Именно потому, что византийцы сражались под символом Креста и потому, что они считали себя воинами Христа, призванными сохранить Царство Божие на земле, у них так и не возникло идеи «священной войны». Война принимала религиозный характер практически по определению, поскольку Восточная Римская империя была единственным православным государством, сражавшимся за сохранение и распространение христианской веры.
Начиная с V в. и вплоть до конца существования Византийской империи имеется масса свидетельств как формального, так и официального принятия как церковью, так и императорским двором, а также населением Империи необходимости ведения войны, факта божественной поддержки военным мероприятиям и обязательности обеспечения и опоры на божественную помощь в ходе ведения войны. Хотя собственно понятие «священной войны», которое крестоносцы и другие немусульмане считали специфическим атрибутом исламской цивилизации, появлялось в Византии лишь на протяжении весьма коротких периодов, это не означает, что понимание ведения войны во имя христианского ромейского государства не претерпело определенной эволюции. Напротив, совершенно ясно, что византийцы постоянно осознавали необходимость оправдания своих войн.
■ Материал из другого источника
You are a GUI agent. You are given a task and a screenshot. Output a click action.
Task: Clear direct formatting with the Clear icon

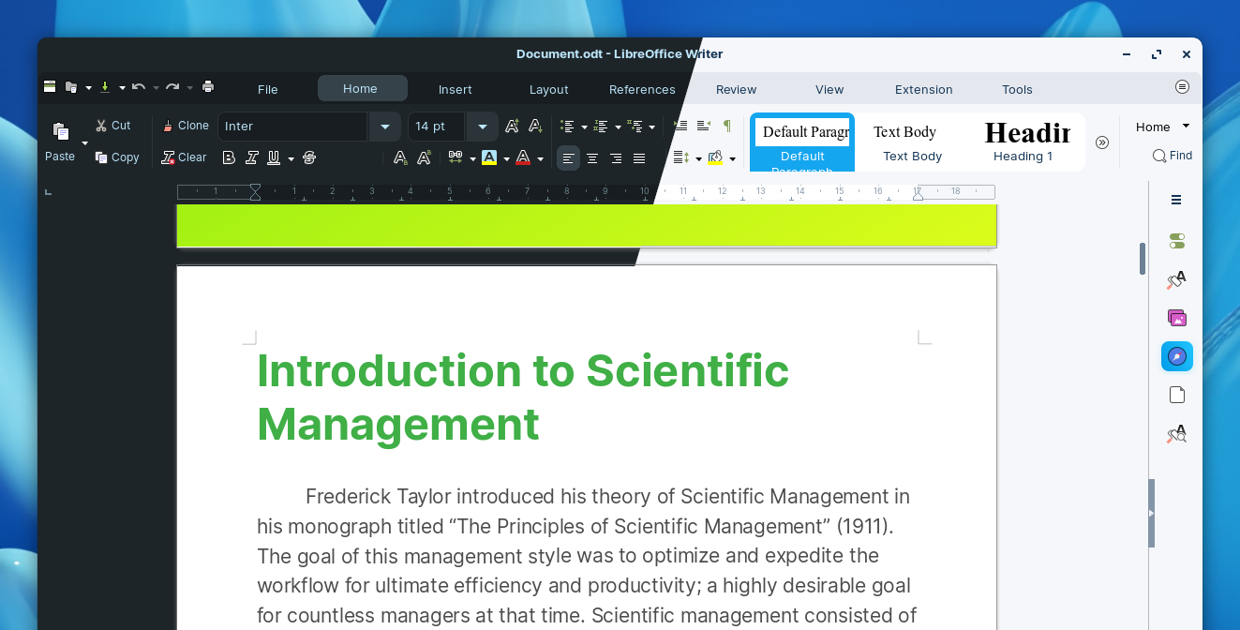(184, 158)
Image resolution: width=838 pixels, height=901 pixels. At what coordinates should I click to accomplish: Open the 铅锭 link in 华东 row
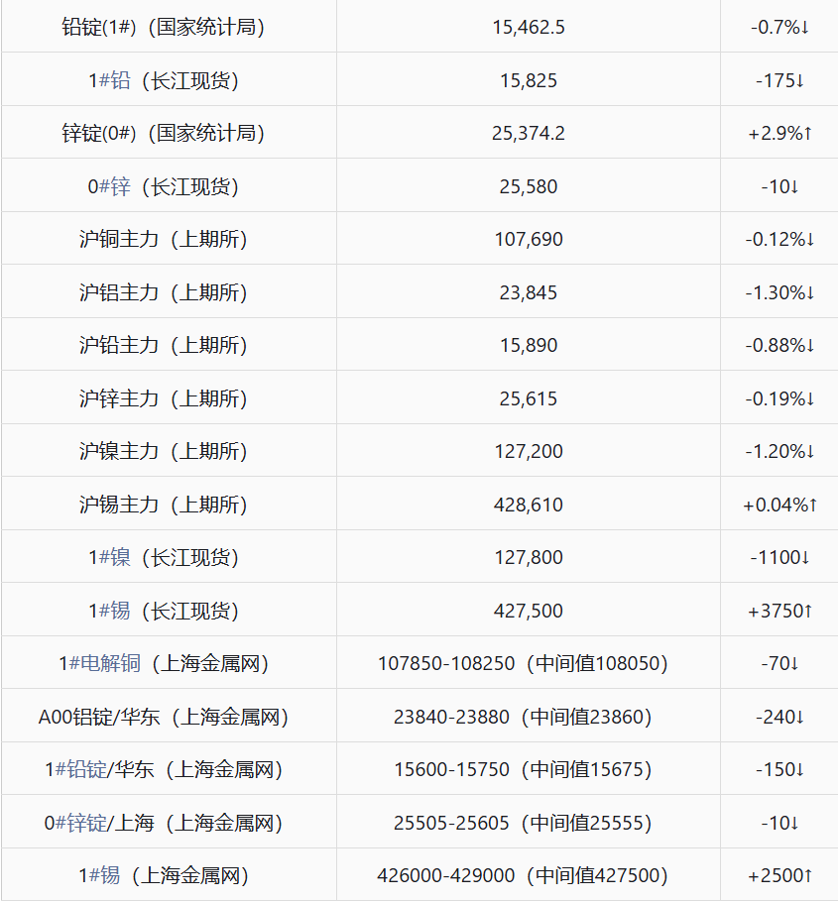pyautogui.click(x=87, y=770)
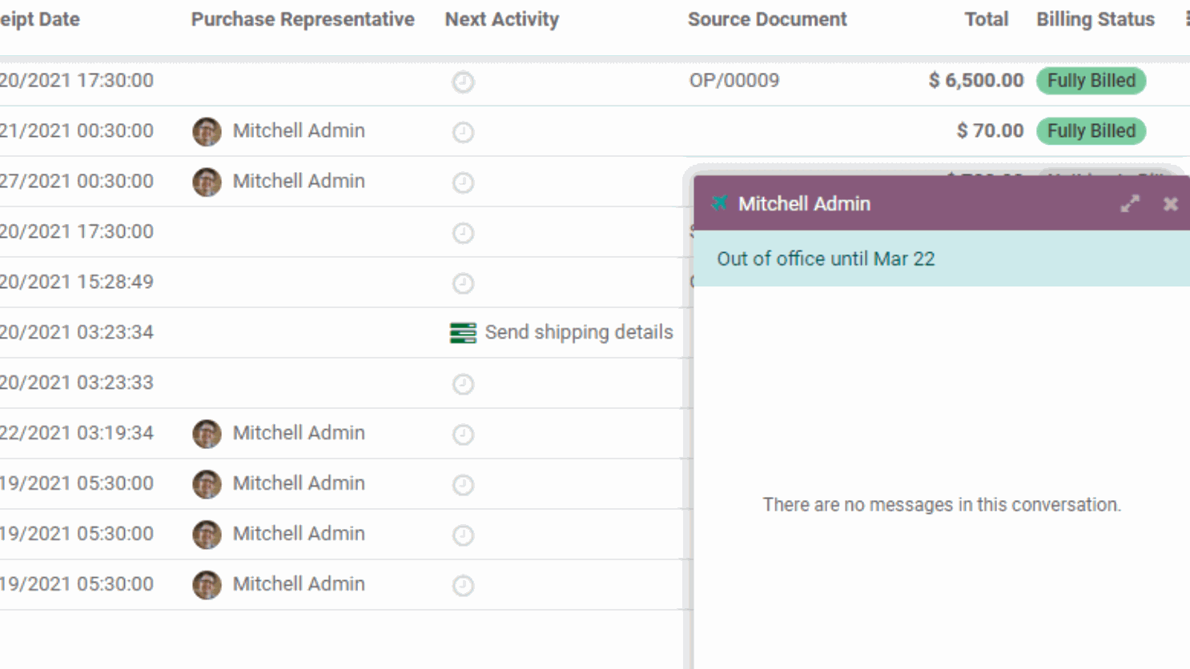This screenshot has height=669, width=1190.
Task: Sort by the Total column header
Action: pyautogui.click(x=986, y=19)
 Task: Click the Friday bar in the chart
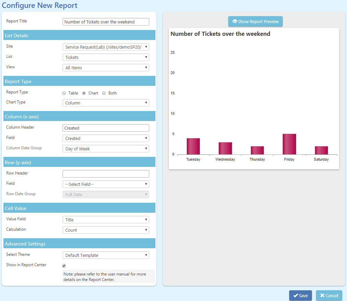[289, 144]
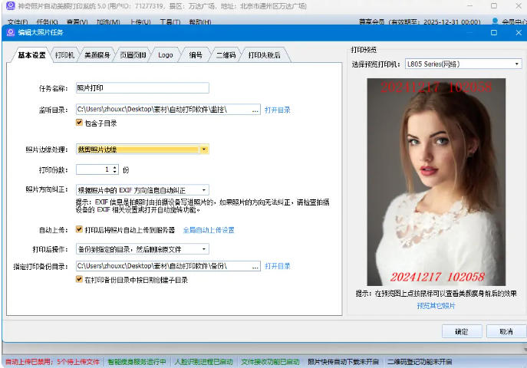Click the browse button for 监听目录 path
Image resolution: width=527 pixels, height=368 pixels.
(255, 110)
Причем эта необходимость становилась все более и более настоятельной в периоды военной и политической экспансии, каковым можно считать X в. Как сообщают, Константин V считал «благородной» свою кампанию против Болгарии в 772–773 гг., во время которой не погиб ни один солдат, а уже ко времени составления «Тактики» Льва VI понимание, что война должна быть оправдана в соответствии с православной верой и необходимостью существования государства ромеев, становится общепризнанным. Пока речь идет о защите византийских интересов, сколь бы широко они ни понимались, война была справедливой и приемлемой для общества. Именно с этого времени понятие справедливой войны в защиту благословенной Господом миссии и цели византийских императоров и избранного народа становится обычным элементом императорской политической пропаганды, направленной как вовне, на соседей Империи, независимо от того, были ли они враждебны, или нет, так и вовнутрь — став частью политико-правового обоснования государства, общества и их институциональных структур[1644]. Разумеется, войн с другими православными христианами следовало избегать, однако и такие войны могли быть оправданы, если единственная истинная Империя, Империя ромеев, подвергалась нападению со стороны вставшего на ложный путь правителя такого государства.